Benchmarking Visual Programming in XLogoOnline
This project was conducted in collaboration with Jacqueline Staub (University of Trier) and Adish Singla (MPI-SWS).
TL;DR
This project introduces a visual programming benchmark to assess the ability of large models (e.g., GPT-4o, DeepSeek-R1) to synthesize code that solves visual programming tasks.
Introduction
Visual programming environments like XLogoOnline are widely used in education to teach fundamental programming concepts through interactive, grid-based tasks. Unlike standard code generation or math benchmarks, real-world visual programming tasks demand a blend of skills—spatial planning, arithmetic, logic, and code constraints.

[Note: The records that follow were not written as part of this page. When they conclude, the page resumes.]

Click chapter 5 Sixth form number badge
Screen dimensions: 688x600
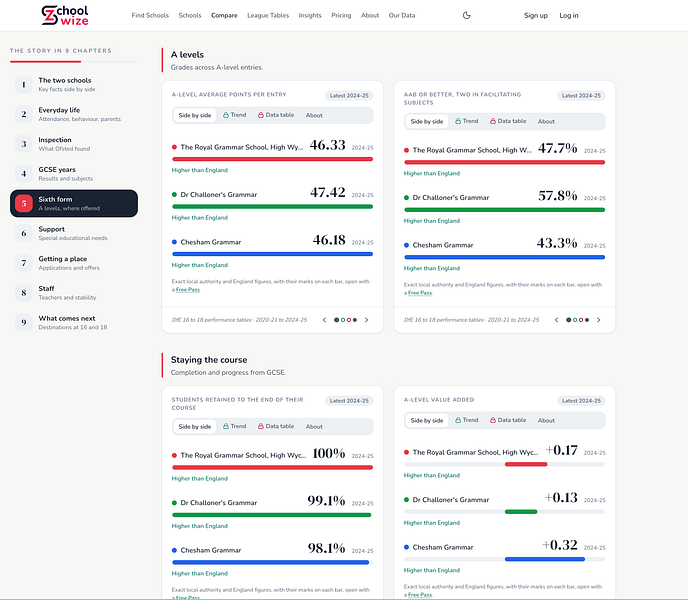coord(24,204)
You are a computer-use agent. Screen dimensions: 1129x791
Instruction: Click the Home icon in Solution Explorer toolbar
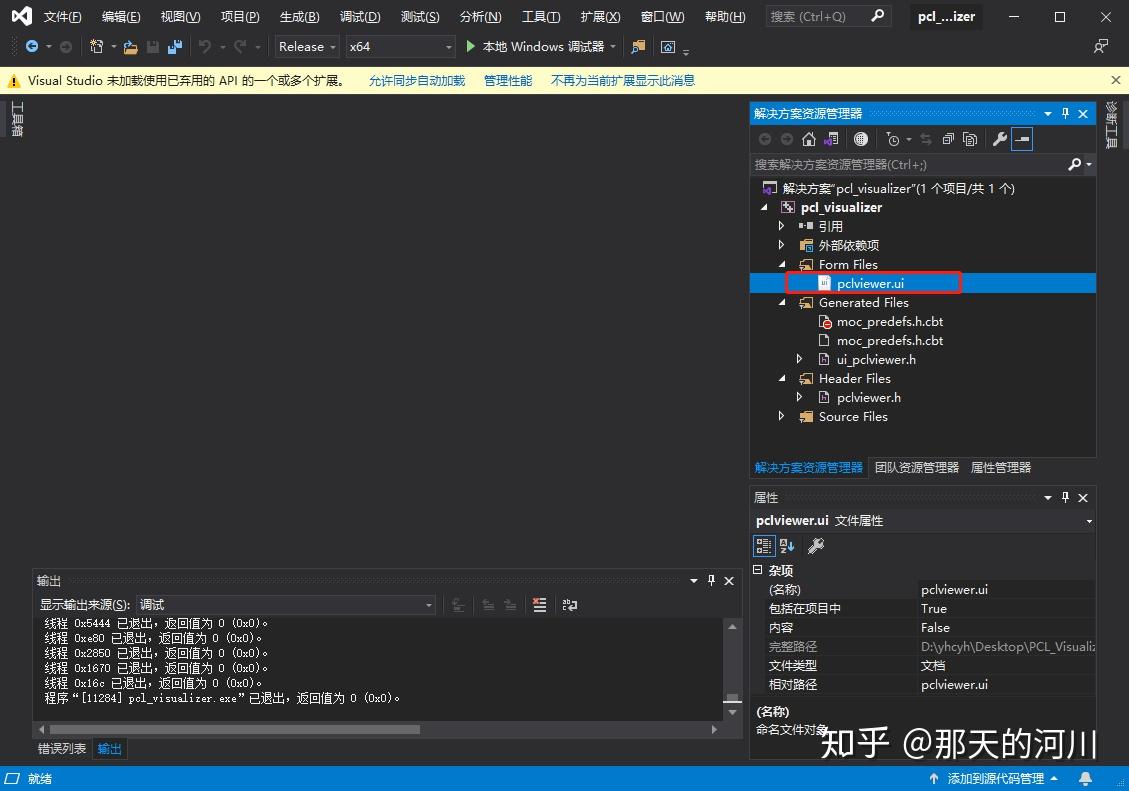click(x=808, y=139)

This project addresses the gap in existing benchmarks by introducing XLOGOMINIPROG: a suite of 85 real-world and 1,000 synthetic tasks from XLogoOnline-Mini, each requiring models to synthesize code that directs a turtle to achieve a specified goal in a visual grid world.
- XLOGOMINIPROG is a program synthesis benchmark for visual programming tasks.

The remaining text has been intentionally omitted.